Compromis de vente : n'oubliez aucun document annexe !

Depuis la loi Duflot (ou loi ALUR) de 2014, le volume de documents à annexer au compromis de vente a explosé ! Les vendeurs sont maintenant obligés de réunir un dossier qui atteint plusieurs centaines de pages, dont voici le détail.

Ces documents sont obligatoirement annexés au compromis de vente avant sa signature. Ils répondent à une nécessité d'informer les acquéreurs de façon exhaustive et de protéger les vendeurs des recours en vice caché. N'en oubliez aucun : cela pourrait retarder le début du délai de rétractation légal de l'acquéreur, qui est de 10 jours à compter de la signature.

Les diagnostics immobiliers obligatoires

Les diagnostics immobiliers sont obligatoires en cas de vente de logement. Au nombre de neuf, ils ne s'appliquent jamais tous en même temps ! Tout dépend de la date du permis de construire, de l'ancienneté des installations, de la situation géographique et de la nature du bien.

Les principaux diagnostics immobiliers sont le diagnostic de performance énergétique (ou DPE), les diagnostics gaz, électricité, Loi Carrez (en copropriété), termite, etc... A la charge du vendeur, ils sont à confier à une entreprise de diagnostic certifiée. Vous pouvez consulter sur les diagnostics obligatoires pour savoir avec précision quels diagnostics sont requis dans votre cas.

Tous les diagnostics immobiliers obligatoires doivent être en cours de validité le jour de la signature du compromis de vente. Il est recommandé de les faire réaliser dès la mise en vente du bien.
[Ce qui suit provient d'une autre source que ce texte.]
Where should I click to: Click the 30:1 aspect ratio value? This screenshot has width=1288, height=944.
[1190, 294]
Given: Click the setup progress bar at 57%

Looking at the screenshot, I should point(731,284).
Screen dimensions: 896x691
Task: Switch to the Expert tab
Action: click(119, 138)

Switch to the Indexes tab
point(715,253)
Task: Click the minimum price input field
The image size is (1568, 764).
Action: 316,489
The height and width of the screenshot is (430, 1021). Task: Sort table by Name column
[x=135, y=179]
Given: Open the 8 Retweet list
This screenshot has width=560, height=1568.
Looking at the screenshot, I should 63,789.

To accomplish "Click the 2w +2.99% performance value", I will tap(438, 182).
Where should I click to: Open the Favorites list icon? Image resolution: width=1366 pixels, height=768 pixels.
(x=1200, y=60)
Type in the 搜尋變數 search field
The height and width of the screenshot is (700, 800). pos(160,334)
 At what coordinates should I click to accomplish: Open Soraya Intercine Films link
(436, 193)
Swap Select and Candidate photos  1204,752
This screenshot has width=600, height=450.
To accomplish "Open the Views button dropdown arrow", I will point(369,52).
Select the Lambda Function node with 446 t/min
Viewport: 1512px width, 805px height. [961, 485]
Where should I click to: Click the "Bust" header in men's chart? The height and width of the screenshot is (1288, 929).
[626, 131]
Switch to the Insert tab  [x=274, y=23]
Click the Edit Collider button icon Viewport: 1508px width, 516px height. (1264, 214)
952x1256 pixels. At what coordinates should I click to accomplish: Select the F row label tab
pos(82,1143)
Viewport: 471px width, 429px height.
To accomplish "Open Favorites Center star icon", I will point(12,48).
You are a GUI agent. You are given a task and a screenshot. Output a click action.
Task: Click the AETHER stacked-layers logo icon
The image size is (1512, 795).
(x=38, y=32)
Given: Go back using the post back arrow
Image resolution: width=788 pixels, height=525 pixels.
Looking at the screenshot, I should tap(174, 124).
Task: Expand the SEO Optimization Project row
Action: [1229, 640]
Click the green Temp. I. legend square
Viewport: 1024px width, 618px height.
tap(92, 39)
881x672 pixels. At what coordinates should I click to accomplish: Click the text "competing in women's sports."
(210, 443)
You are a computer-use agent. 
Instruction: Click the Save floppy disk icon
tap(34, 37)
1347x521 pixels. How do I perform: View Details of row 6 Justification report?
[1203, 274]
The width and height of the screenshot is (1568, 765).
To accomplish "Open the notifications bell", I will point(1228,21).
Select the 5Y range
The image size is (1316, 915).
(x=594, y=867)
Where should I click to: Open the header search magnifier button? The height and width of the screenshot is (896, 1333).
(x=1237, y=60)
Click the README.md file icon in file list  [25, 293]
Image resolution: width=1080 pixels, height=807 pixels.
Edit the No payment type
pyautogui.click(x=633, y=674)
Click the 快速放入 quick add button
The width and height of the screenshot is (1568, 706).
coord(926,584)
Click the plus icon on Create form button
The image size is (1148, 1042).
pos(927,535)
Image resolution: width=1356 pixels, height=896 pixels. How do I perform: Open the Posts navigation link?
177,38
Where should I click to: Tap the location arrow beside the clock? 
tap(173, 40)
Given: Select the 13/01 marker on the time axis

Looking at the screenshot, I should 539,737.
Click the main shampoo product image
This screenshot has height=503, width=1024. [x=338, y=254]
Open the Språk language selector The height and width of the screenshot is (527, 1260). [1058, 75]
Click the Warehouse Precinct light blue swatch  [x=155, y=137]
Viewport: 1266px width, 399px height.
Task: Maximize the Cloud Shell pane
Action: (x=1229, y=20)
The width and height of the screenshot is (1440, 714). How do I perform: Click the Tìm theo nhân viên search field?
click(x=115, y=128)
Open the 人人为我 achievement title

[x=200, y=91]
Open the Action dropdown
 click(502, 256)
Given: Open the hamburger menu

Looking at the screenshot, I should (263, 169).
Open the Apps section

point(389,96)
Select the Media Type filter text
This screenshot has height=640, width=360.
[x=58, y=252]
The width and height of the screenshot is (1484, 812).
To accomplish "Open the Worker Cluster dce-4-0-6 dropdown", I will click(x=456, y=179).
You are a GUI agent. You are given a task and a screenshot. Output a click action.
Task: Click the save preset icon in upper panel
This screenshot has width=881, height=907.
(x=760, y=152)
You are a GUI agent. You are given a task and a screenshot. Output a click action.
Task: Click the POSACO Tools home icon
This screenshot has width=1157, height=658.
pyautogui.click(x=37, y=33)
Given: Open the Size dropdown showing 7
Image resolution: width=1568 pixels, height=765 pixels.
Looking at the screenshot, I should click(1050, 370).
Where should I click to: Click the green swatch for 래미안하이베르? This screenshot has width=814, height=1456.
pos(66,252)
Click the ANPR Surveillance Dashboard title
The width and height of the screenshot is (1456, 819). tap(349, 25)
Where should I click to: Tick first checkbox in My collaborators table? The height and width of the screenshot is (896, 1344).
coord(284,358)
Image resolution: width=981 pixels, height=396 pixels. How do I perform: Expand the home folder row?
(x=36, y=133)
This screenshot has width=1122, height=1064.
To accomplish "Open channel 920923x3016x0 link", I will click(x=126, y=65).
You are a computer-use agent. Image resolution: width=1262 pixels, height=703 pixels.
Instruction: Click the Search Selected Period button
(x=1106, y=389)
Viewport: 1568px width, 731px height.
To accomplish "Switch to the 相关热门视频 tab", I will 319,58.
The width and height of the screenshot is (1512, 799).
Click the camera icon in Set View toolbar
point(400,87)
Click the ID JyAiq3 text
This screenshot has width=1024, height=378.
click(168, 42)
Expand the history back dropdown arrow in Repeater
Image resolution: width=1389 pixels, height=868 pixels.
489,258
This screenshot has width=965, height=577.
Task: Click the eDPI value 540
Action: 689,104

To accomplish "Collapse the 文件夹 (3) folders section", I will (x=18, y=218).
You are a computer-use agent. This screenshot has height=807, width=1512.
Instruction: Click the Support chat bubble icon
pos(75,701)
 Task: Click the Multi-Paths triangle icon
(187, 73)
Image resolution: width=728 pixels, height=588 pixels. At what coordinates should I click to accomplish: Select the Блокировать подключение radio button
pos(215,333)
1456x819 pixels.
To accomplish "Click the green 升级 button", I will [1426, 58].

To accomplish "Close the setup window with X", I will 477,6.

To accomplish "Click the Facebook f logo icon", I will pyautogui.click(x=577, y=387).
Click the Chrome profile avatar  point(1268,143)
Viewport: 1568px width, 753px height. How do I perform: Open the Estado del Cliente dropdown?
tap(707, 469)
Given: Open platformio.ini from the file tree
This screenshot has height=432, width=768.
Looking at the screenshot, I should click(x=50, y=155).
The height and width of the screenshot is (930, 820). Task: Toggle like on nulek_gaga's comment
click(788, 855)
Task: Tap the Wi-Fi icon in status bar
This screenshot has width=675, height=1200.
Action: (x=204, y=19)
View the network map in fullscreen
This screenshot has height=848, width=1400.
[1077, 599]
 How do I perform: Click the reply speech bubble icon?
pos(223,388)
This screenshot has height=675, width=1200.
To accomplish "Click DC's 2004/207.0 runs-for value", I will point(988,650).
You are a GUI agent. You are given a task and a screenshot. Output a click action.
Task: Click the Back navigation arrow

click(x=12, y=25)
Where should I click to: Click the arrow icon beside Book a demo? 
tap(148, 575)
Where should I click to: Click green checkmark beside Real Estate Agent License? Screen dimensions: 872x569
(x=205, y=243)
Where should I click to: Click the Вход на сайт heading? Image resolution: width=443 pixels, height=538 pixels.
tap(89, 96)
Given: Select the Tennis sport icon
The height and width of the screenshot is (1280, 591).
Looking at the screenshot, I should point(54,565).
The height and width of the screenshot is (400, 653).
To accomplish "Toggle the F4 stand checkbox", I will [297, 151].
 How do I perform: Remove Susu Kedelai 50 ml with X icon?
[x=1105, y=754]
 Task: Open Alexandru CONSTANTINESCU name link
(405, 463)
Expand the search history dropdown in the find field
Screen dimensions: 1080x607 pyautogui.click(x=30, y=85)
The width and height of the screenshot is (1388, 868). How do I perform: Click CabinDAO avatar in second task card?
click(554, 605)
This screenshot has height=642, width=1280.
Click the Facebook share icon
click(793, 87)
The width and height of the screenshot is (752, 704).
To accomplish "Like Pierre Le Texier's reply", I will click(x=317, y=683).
Les documents relatifs à la copropriété

Si le bien que vous vendez est en copropriété, la liste des documents annexes s'allonge. La loi Duflot vous oblige à informer l'acquéreur sur l'état du bâtiment et de la copropriété, sa situation financière, les travaux en cours, etc...

Les documents à joindre au compromis de vente sont à demander directement au syndic, qui facture la prestation entre 200 € et 300 €. Ils incluent les documents suivants :

  • Règlement de copropriété
  • Etat descriptif de l'indivision
  • Trois derniers procès-verbaux des assemblées générales de copropriété
  • Carnet d'entretien de l'immeuble
  • Diagnostic technique global de l'immeuble
  • Montant des charges de copropriété payées par le vendeur lors des deux derniers exercices comptables
  • Sommes à verser en tant que futur propriétaire

Les autres documents à présenter à la signature du compromis de vente

En plus de ces documents, le vendeur doit présenter un titre de propriété et le dernier acte de vente. Le cas échéant, il doit fournir les références cadastrales et la situation précise du terrain.